>>
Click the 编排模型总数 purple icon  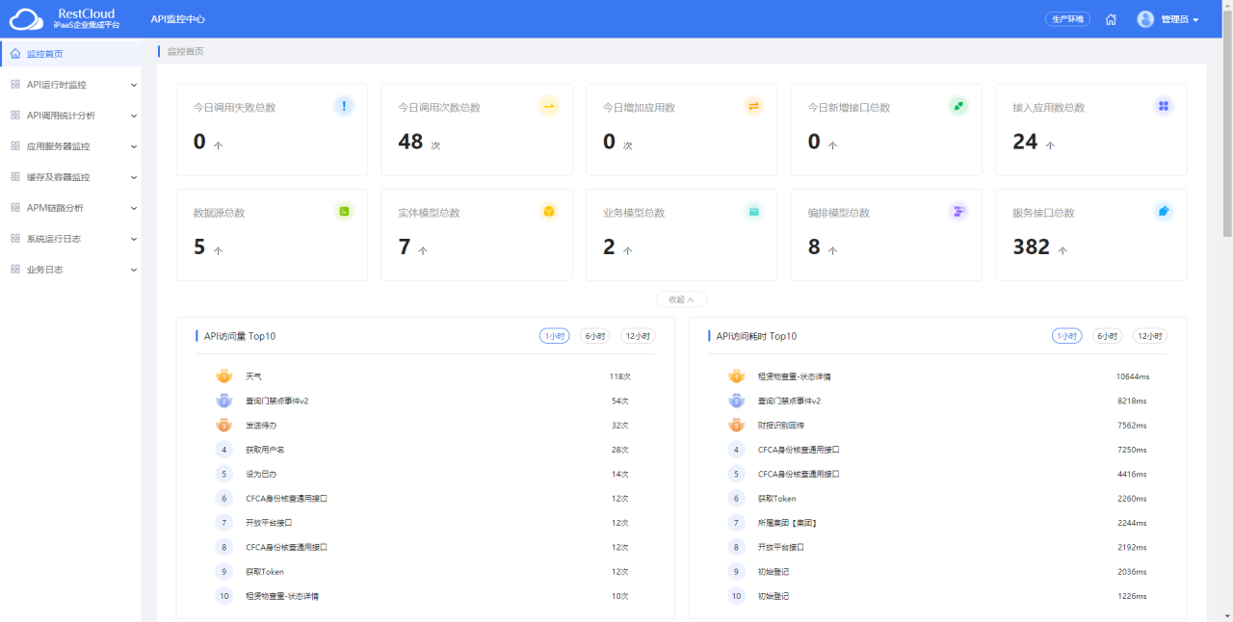(x=958, y=211)
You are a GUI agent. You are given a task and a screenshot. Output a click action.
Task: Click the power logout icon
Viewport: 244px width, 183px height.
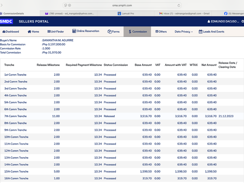tap(242, 21)
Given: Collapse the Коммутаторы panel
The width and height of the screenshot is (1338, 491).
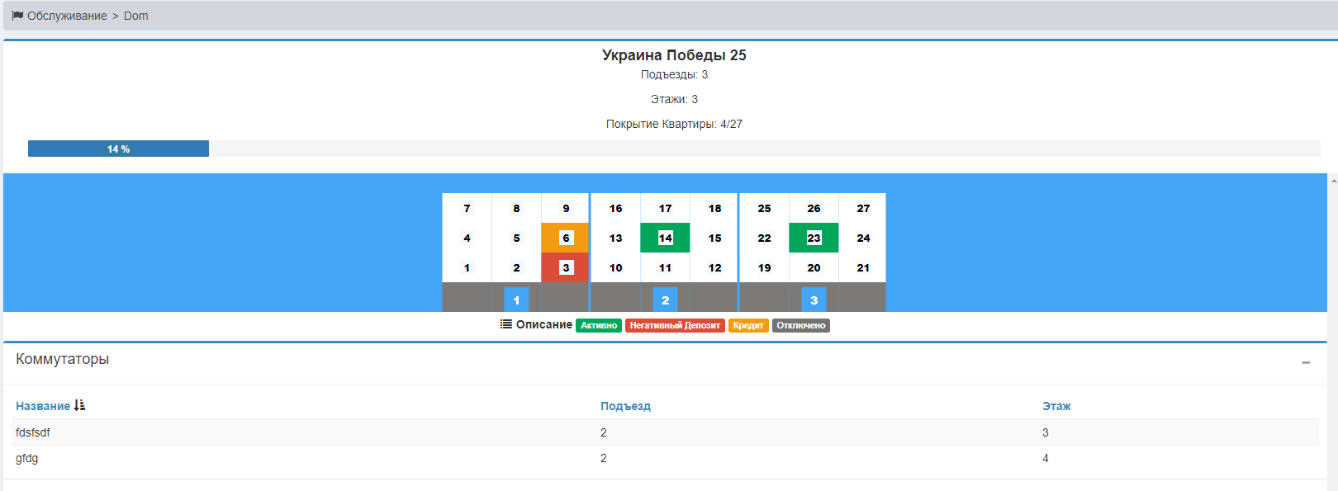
<<
**WHAT THE TASK REQUIRES**
Tally the lines of the listing that include "screenshot". Nothing but the resulting number should be returned.

**FINAL ANSWER**
2